--- DATASET ENTRIES Enclosed Below ---
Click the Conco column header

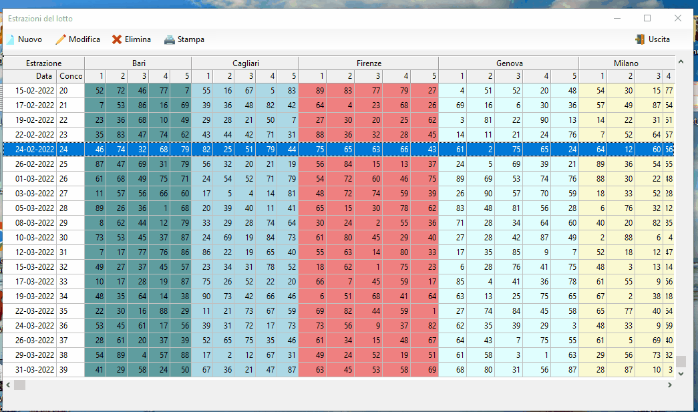70,76
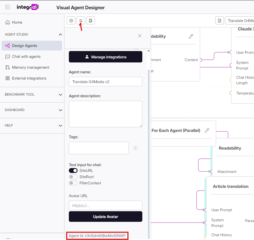254x240 pixels.
Task: Go to Memory management
Action: click(x=31, y=67)
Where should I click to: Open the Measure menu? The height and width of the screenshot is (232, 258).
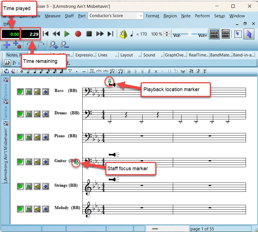click(x=52, y=16)
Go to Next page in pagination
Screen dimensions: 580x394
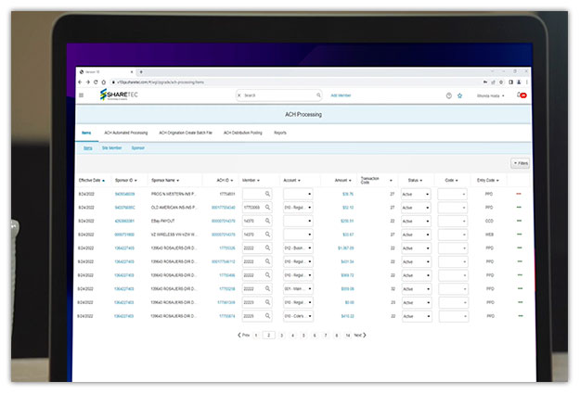click(358, 335)
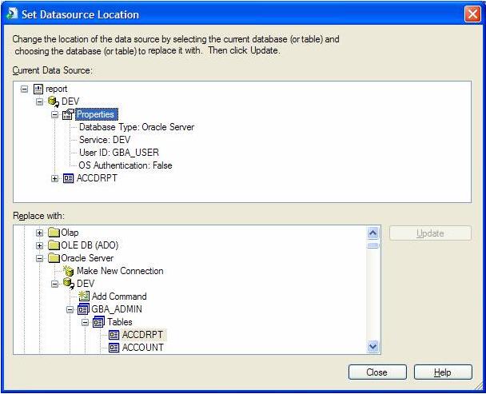
Task: Collapse the Tables node under GBA_ADMIN
Action: pos(85,322)
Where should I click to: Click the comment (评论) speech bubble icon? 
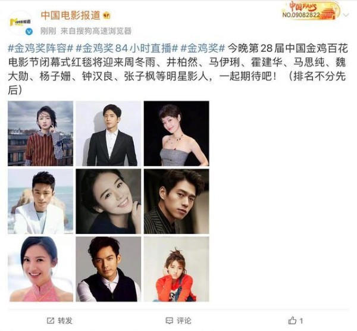point(169,321)
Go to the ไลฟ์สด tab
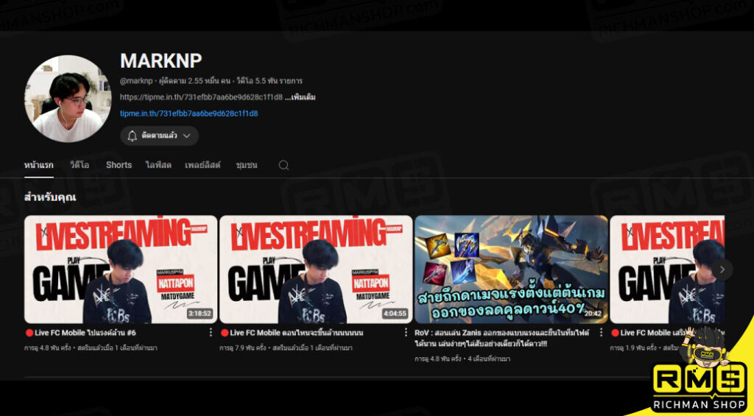The width and height of the screenshot is (754, 416). point(158,166)
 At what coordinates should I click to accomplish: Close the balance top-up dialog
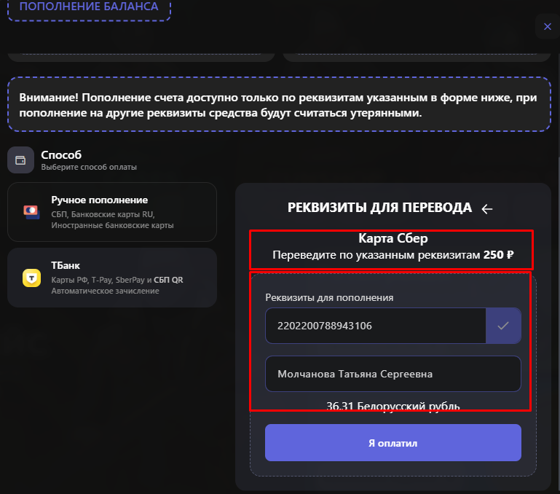point(547,27)
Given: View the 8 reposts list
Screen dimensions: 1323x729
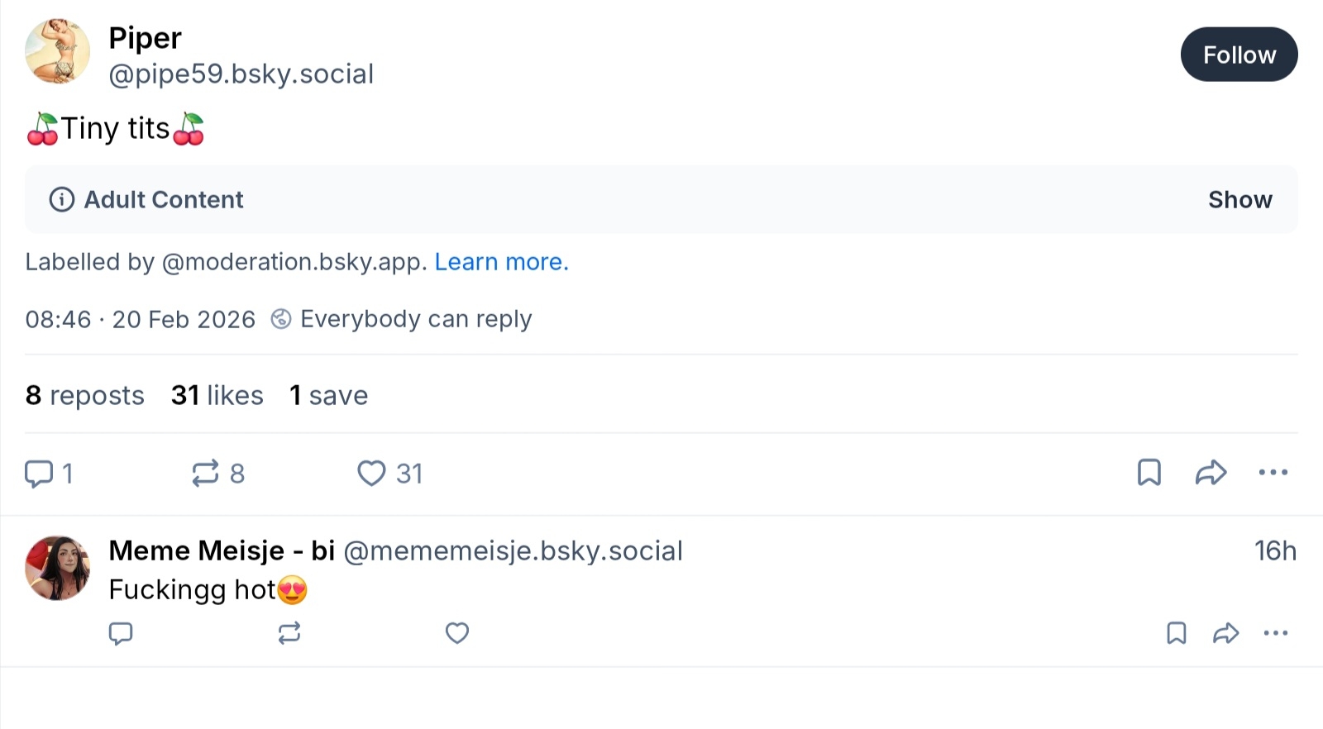Looking at the screenshot, I should [x=85, y=396].

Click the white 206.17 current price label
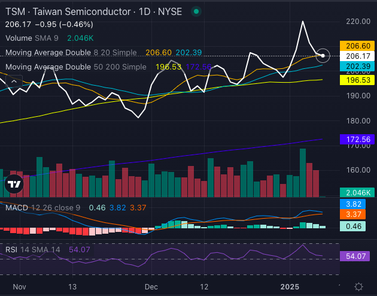pos(356,56)
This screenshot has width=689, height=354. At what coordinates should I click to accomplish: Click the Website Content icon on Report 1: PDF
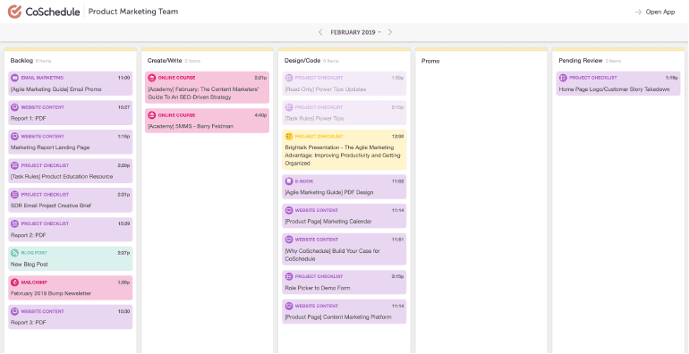coord(14,106)
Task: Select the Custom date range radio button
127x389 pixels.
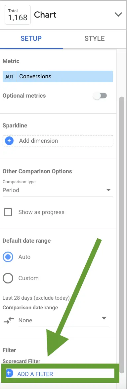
--- End of Enclosed DATASET ENTRIES ---
## EXERCISE PROMPT
Output every entry verbatim but skip the pictures.

## EXERCISE RESULT
Click the Conco column header

70,76
254x240 pixels.
Task: Go to Memory management
Action: click(x=31, y=67)
Where should I click to: Open the Measure menu? The height and width of the screenshot is (232, 258).
click(x=52, y=16)
Go to Next page in pagination
Screen dimensions: 580x394
click(358, 335)
Task: Collapse the Tables node under GBA_ADMIN
Action: pos(85,322)
Where should I click to: Click the comment (评论) speech bubble icon? 
point(169,321)
Go to the ไลฟ์สด tab
The width and height of the screenshot is (754, 416). point(158,166)
 At what coordinates should I click to accomplish: Close the balance top-up dialog
point(547,27)
Given: View the 8 reposts list
Screen dimensions: 1323x729
Looking at the screenshot, I should [x=85, y=396].

Click the white 206.17 current price label
pos(356,56)
This screenshot has width=689, height=354. At what coordinates should I click to accomplish: Click the Website Content icon on Report 1: PDF
coord(14,106)
Task: Select the Custom date range radio button
127x389 pixels.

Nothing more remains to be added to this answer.